I agree with the comments: It is hard to imagine what an "acceptable" answer could be. As simple as such a task may seem, it's a highly complex process that involves the classical "Sense-Plan-Act" cycle of
- Detecting objects with the sensors and integrating this into your knowledge about the world
- Planning a path, including the acquired knowledge
- Acting by moving towards the goal
There are many unknowns here. For example, what about "degenerate" cases, where the robot is surrounded by a wall of obstacles? Does the robot know its orientation (i.e. the direction in which it is heading)? How to you control the robot? Using the DifferentialPilot class? Does the robot know its size (width) in centimeters, so that it may detect whether it can pass through two obstacles that are close together? Should the robot try to take some "shortest path", or is it OK to extensively explore the world for a while? Is it valid to assume hat obstacles are detected via the distance sensor and the parking area via the color sensor? Is it true that the color sensor only has a range of a few centimeters? And maybe most importantly: Do you know where the parking position is?
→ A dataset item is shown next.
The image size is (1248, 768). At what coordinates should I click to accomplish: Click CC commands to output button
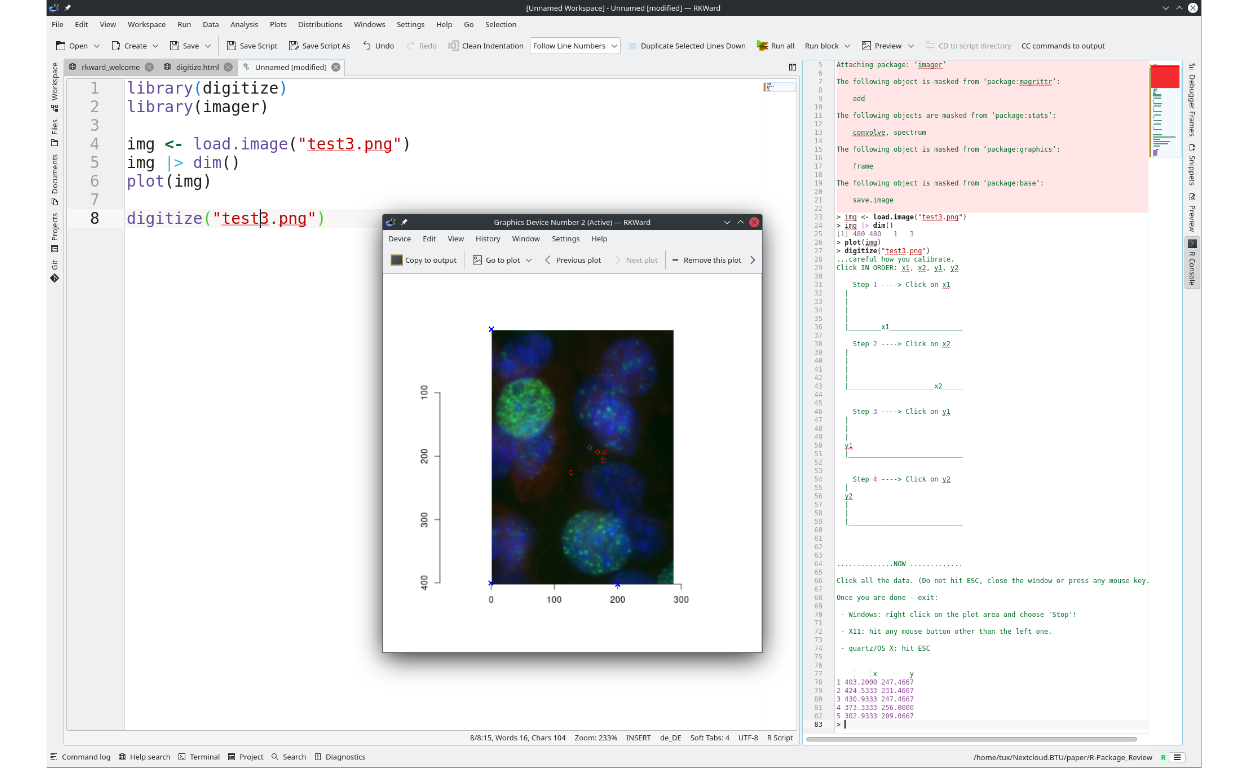click(x=1062, y=46)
Considering all these questions, one can only try to give general hints about possible approaches. I'll try to do this before the answer is closed. But this should not be considered as a really profound step-by-step solution, but only as suggestions, because all the questions mentioned above have to be answered before one can say whether a solution might work at all (and whether it will work is another question...)
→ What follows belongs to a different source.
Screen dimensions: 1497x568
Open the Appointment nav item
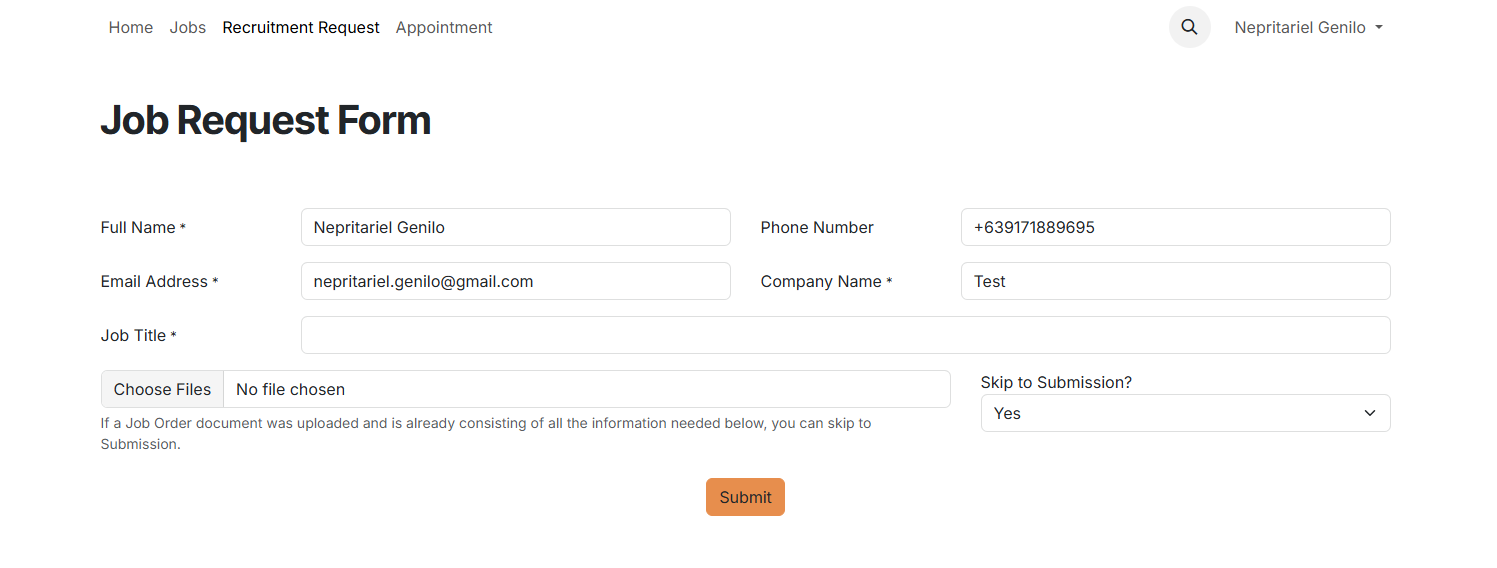[x=444, y=28]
You should think about your intended representation of the "World" (or describe this representation, if you already thought of one!). I could imagine that some sort of "grid" may be sufficient here. But it would probably be beneficial to use a LineMap for the representation of the world, because this enables you to use the existing infrastructure of the NXT API.
Once your have a representation of the world, you have to find its center. Again, when there are obstacles, this may not even be possible (I'm thinking about the Allegory of the Cave here). But when there are no obstacles, you could just spin the robot in place, about 360°: This will provide distance information for all the wall points. Given this information, it should be possible to detect the corners of the world - these would exactly be the corners of the bounding rectangle of the LineMap
. Computing the average of these corner positions will yield the center.
After moving to the center, you have to move to the parking position. If I understood the setup correcly, you do not even know where this parking position is. In this case, you'd have to start a systematic exploration: You could try to move in "spirals" outwards, starting from the center. Whenever you encounter an obstacle, you try to move to the next free point on this "spiral". If you know where the parking position is, you could try to move directly to this position, avoiding all obstacles.
In both cases, you'd have a "current position" and a "target position" - the latter either being the "next free point on the spiral", or the "parking position". In order to find a path between these points in the world map, you could use a A* search algorithm. Fortunately, the NXT API already offers a ShortestPathFinder. Integrating this so that it properly controls your robot may nevertheless be tricky. But if you use, for example, the DifferentialPilot
class, there are probably many resources of free/sample source code for tasks that are already similar to what you are trying to do, maybe you can find some ... "inspiration" there.